- _SET EXERCISE_
State how many lines of the listing contain the string "icon", matching case exactly. Give only the number.

[Item position entries]
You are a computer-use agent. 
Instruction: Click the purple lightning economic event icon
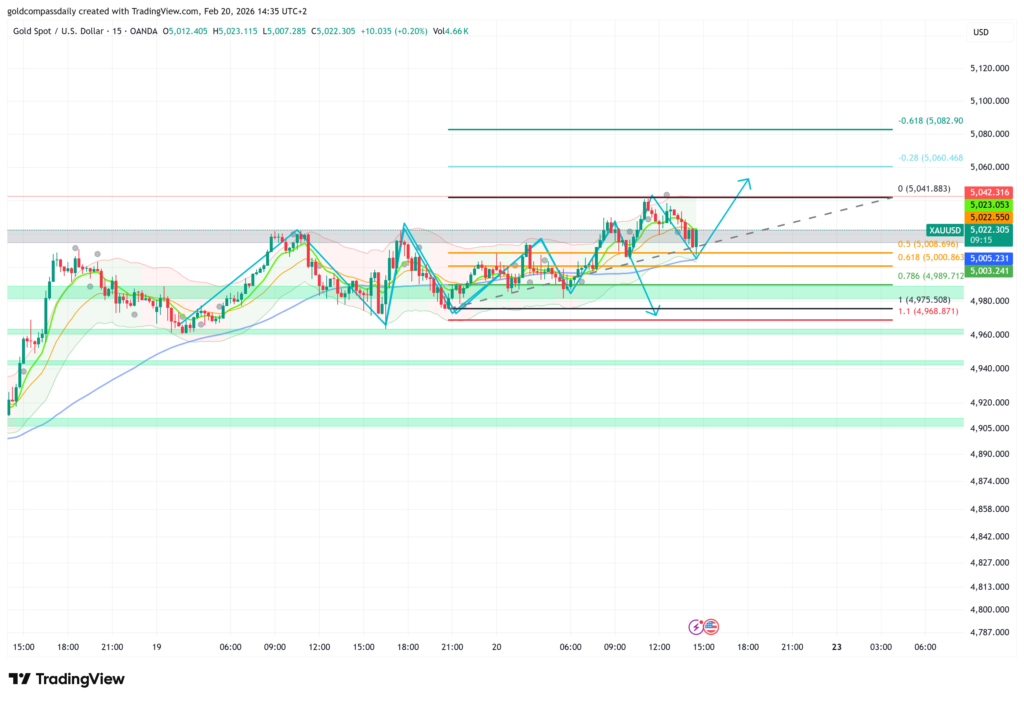[x=694, y=627]
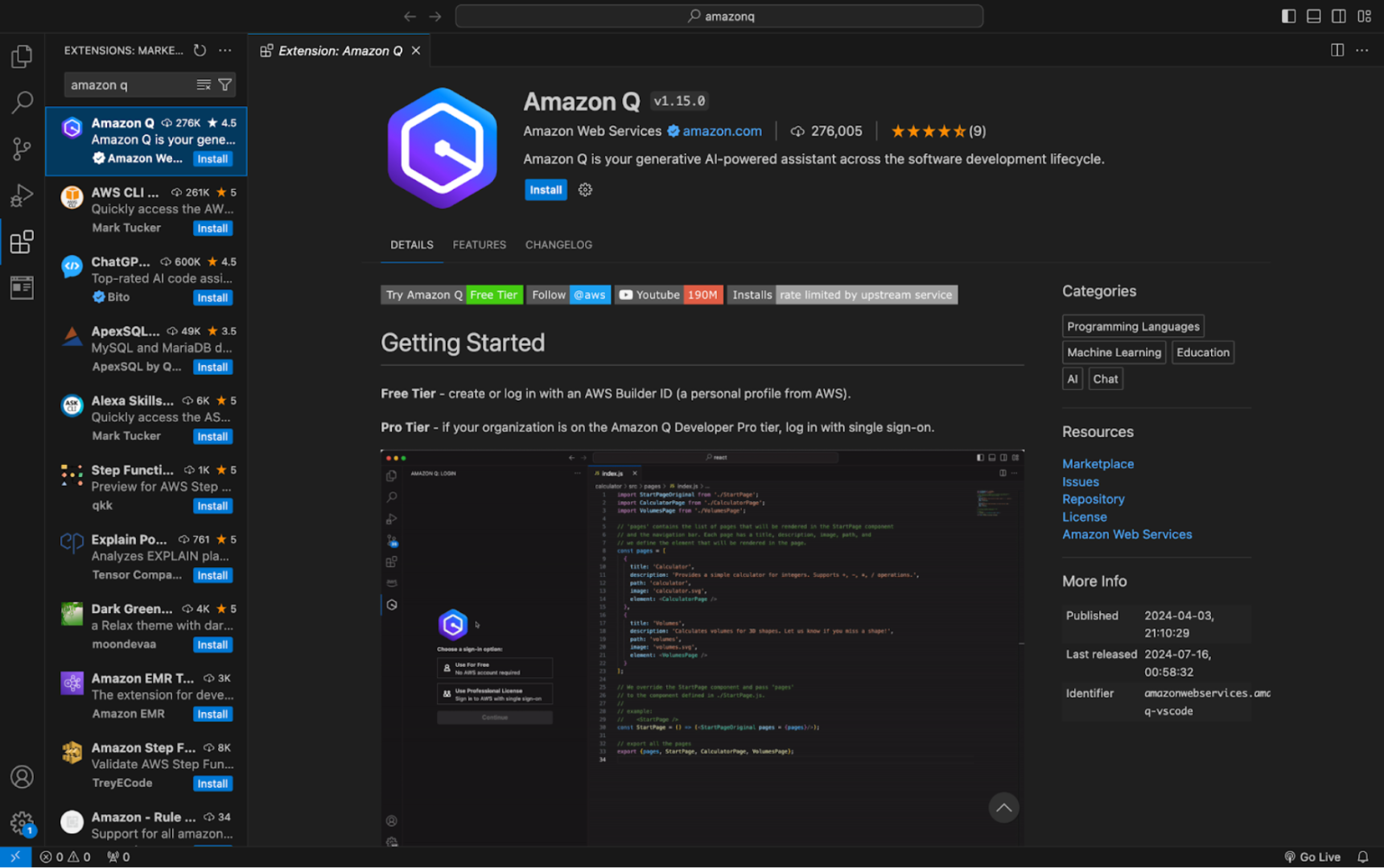Toggle the Primary Side Bar visibility
Screen dimensions: 1384x868
tap(1288, 15)
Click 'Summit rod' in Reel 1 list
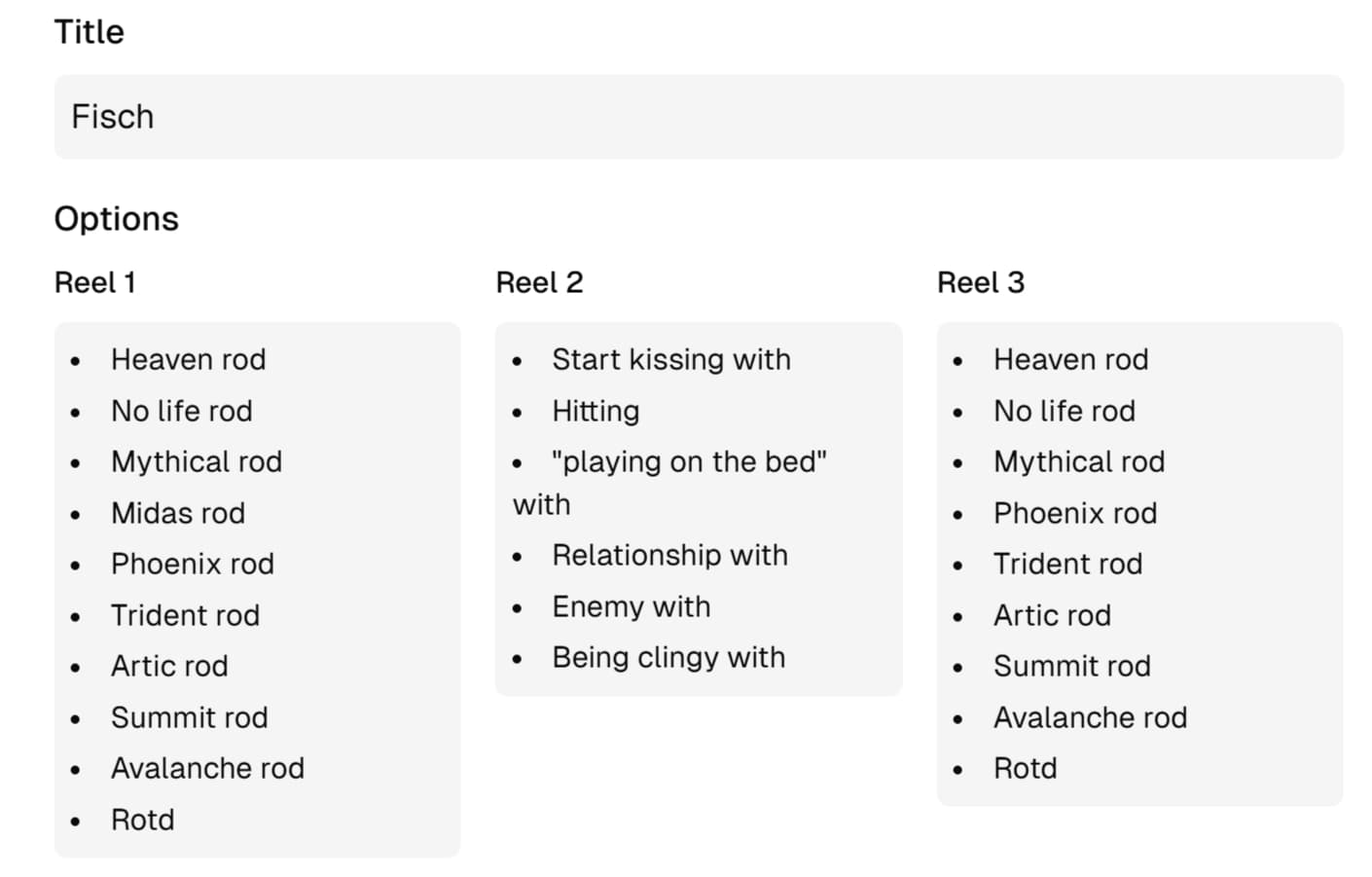The height and width of the screenshot is (877, 1372). (189, 717)
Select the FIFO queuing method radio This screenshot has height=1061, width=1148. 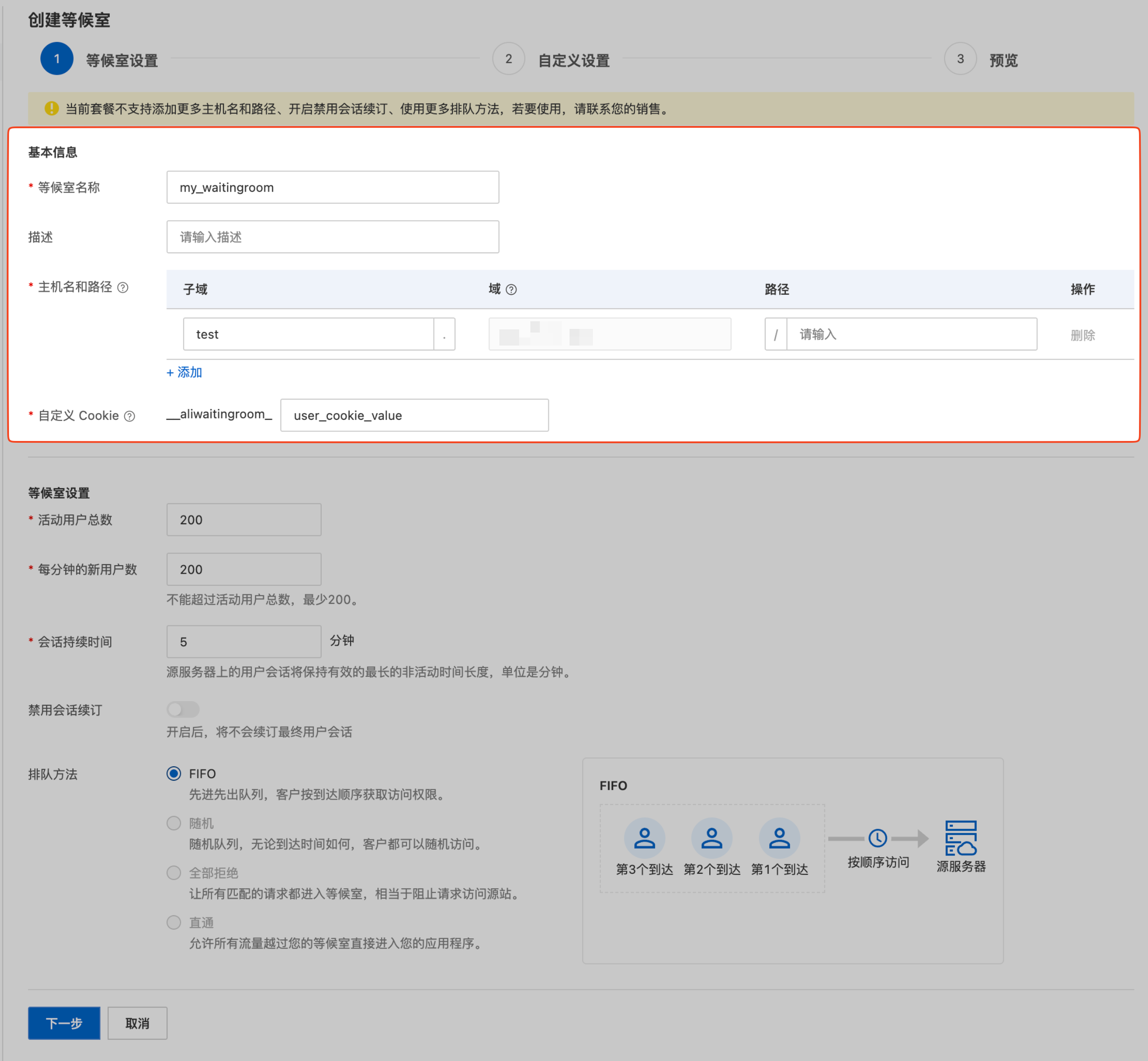coord(174,773)
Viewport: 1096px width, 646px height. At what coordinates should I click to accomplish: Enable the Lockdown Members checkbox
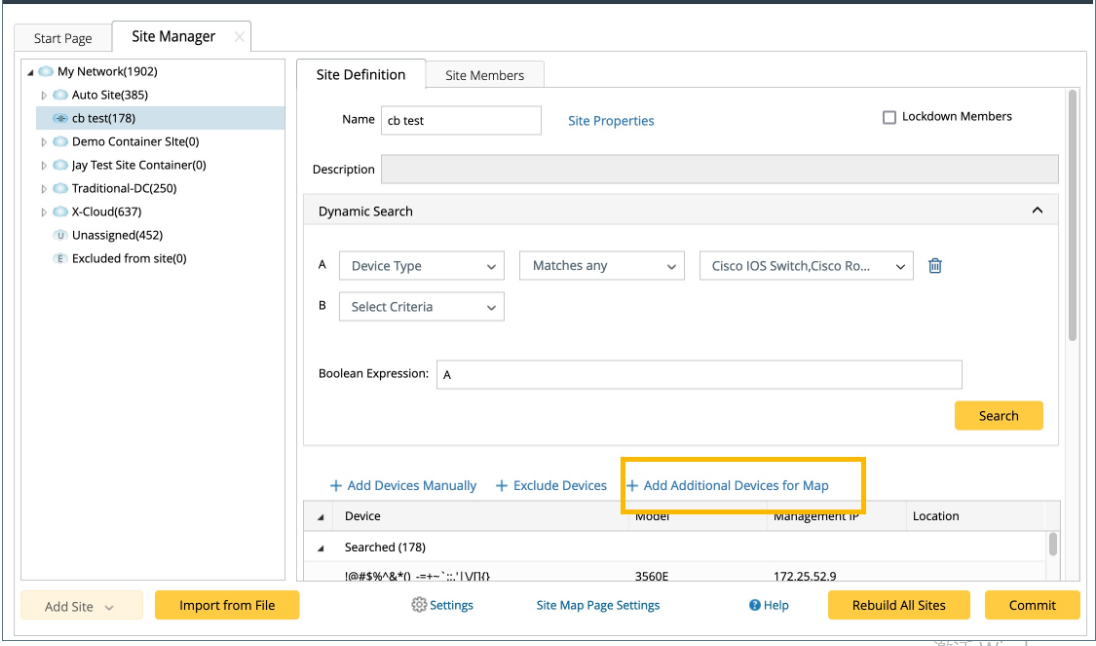889,117
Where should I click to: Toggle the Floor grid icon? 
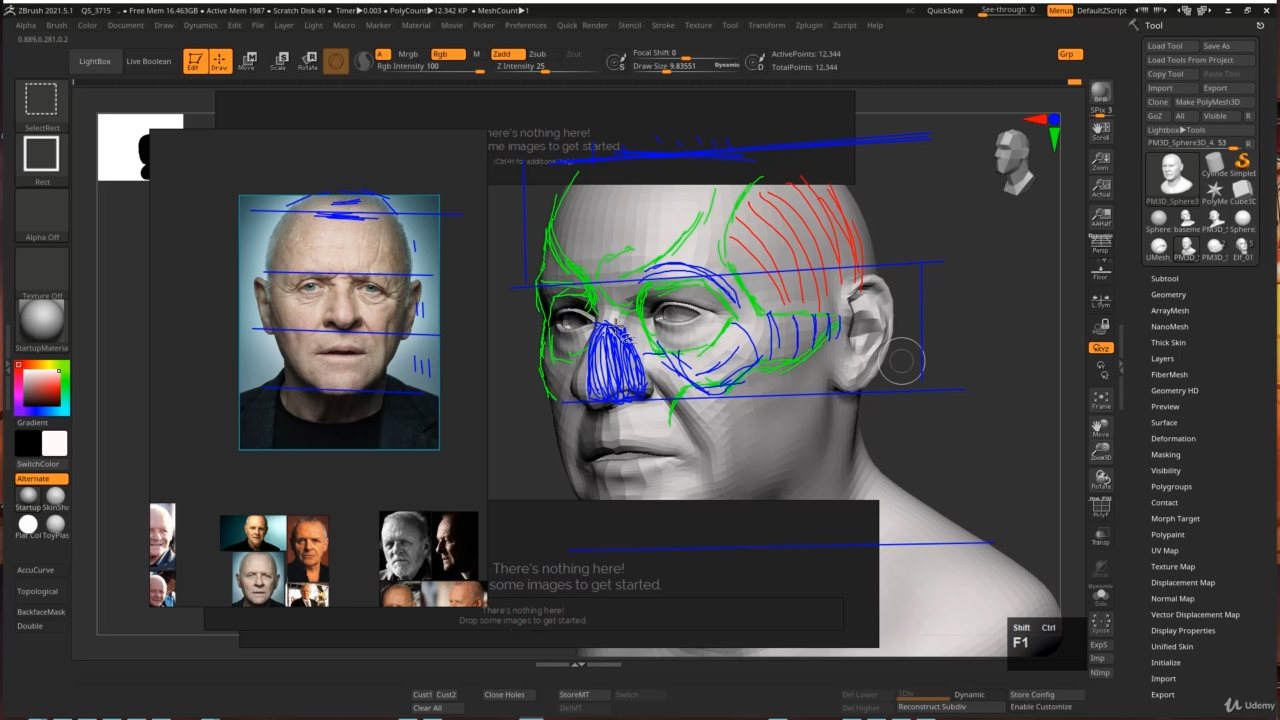point(1101,271)
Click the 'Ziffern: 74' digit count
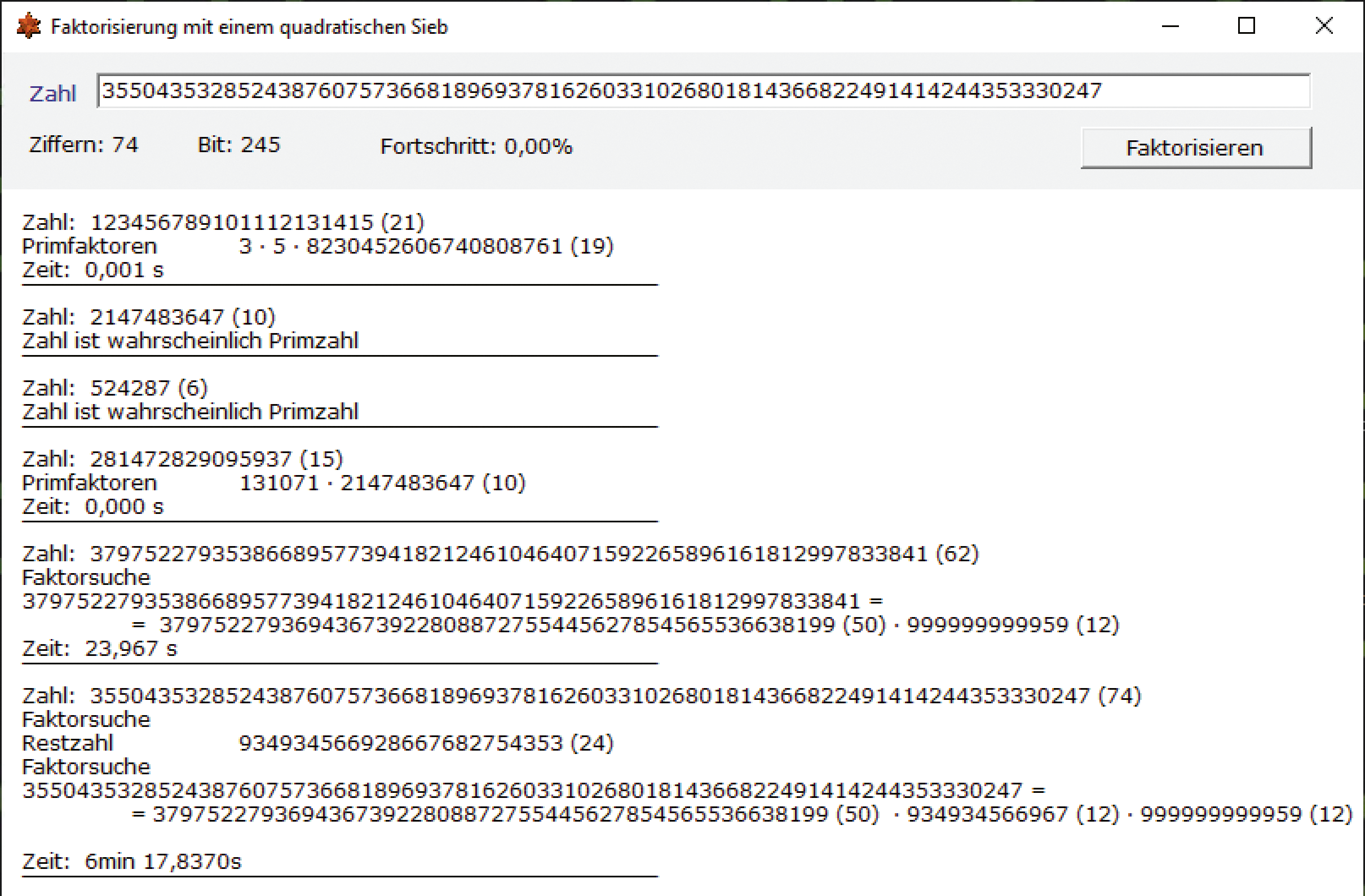The width and height of the screenshot is (1365, 896). coord(84,145)
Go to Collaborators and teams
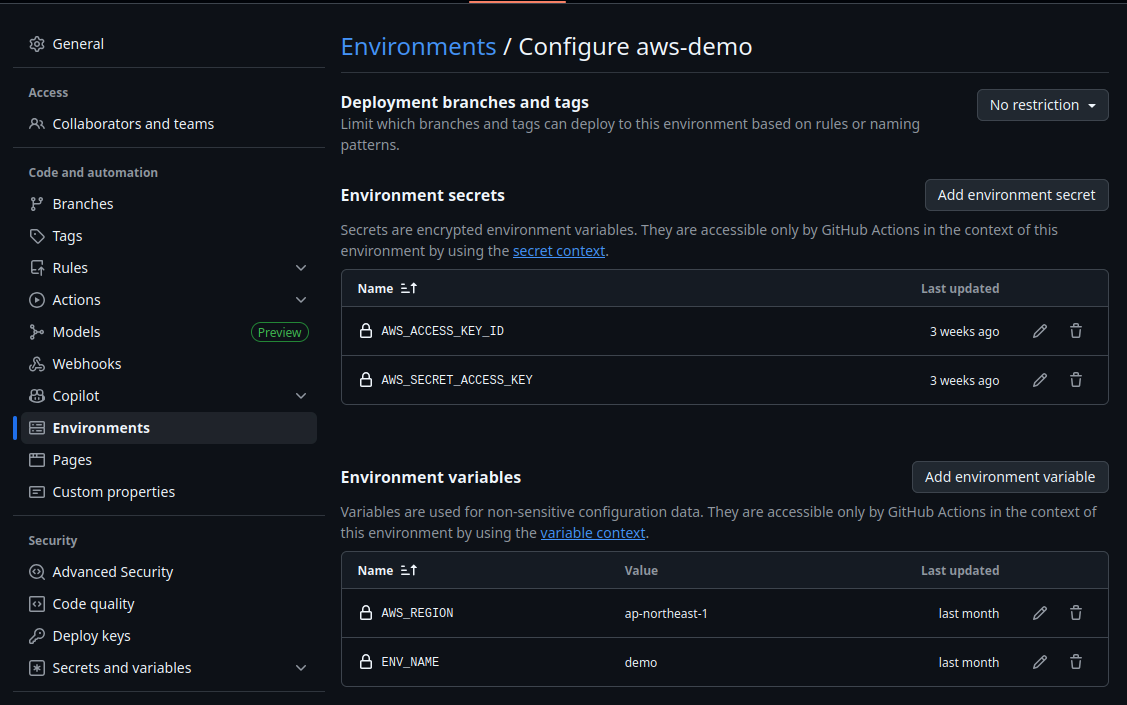The height and width of the screenshot is (705, 1127). 133,124
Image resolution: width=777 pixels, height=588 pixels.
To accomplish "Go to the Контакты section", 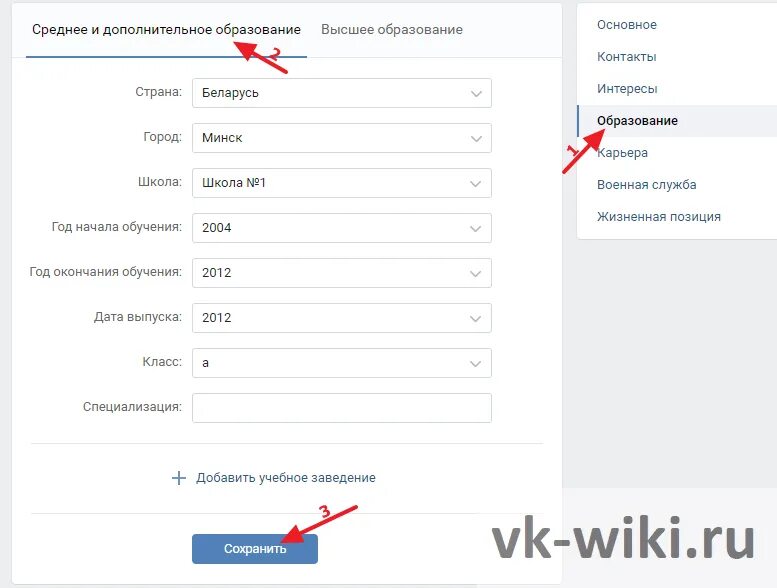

- _THE RESULT_
2